Monday, September 8, 2014

Channel 4 shows extended 'Houdini' in UK

Viewers in the UK had to wait an extra week to see Houdini, but it looks like they are getting something special in return. Channel 4 is showing the full extended version of the miniseries, which will only be released here in the U.S. on DVD October 8. What's interesting is this extended edition includes a disclaimer on the front which reads:

"What you are about to see is FACT... It is also FICTION... We defy you to tell the difference."

A somewhat arrogant disclaimer (and I think we met their challenge), but at least it's a disclaimer! HISTORY might have mitigated some of the intense criticism it received had they left this on the U.S. broadcast version.

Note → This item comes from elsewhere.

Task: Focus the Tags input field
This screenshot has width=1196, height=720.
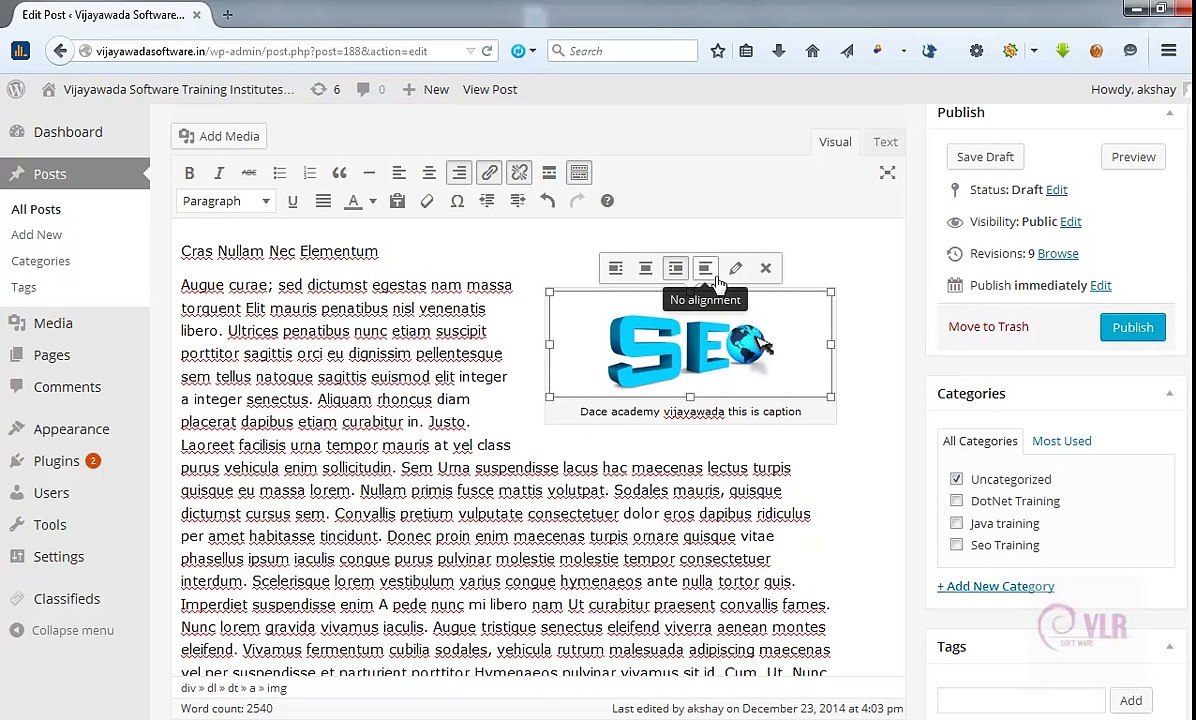Action: (x=1021, y=700)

Our friend Narinder from the UK also tells of a scene, following Harry's proposal, in which Bessie's mother slaps her and shouts, "You married a jew!" This certainly wasn't in the U.S. version, and that's too bad because it helps explain Bess's later remark about being, "a dumb girl who married a jew", which I criticized in my review.

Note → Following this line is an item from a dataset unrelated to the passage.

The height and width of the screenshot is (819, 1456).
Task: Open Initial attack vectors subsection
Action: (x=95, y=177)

Looks like it may be necessary to do a re-review of the miniseries when the Extend Edition is released here in the U.S. next month. Some of my other criticisms may need to be reassessed.

And to fact check the Bess/mother scene -- per the filmmakers "defiance" to do so -- it is true that Bessie's mother threw her out of the house after she married Harry and refused to speak to her for years. Although all parties later reconciled, and Balbina Rahner became a regular fixture at 278, delighting in the magic Houdini would do at the dinner table. (Read: Marie Hinson remembers her sister Bess Houdini.)

Enjoy Part II next Sunday, you lucky Brits!

Thanks to Narinder Chadda and Mick Hanzlik for the UK intel. Your spy work is worthy of Fake Harry.

4 comments:

  1. Do we know for a fact that Balbina opposed the marriage because he was a Jew?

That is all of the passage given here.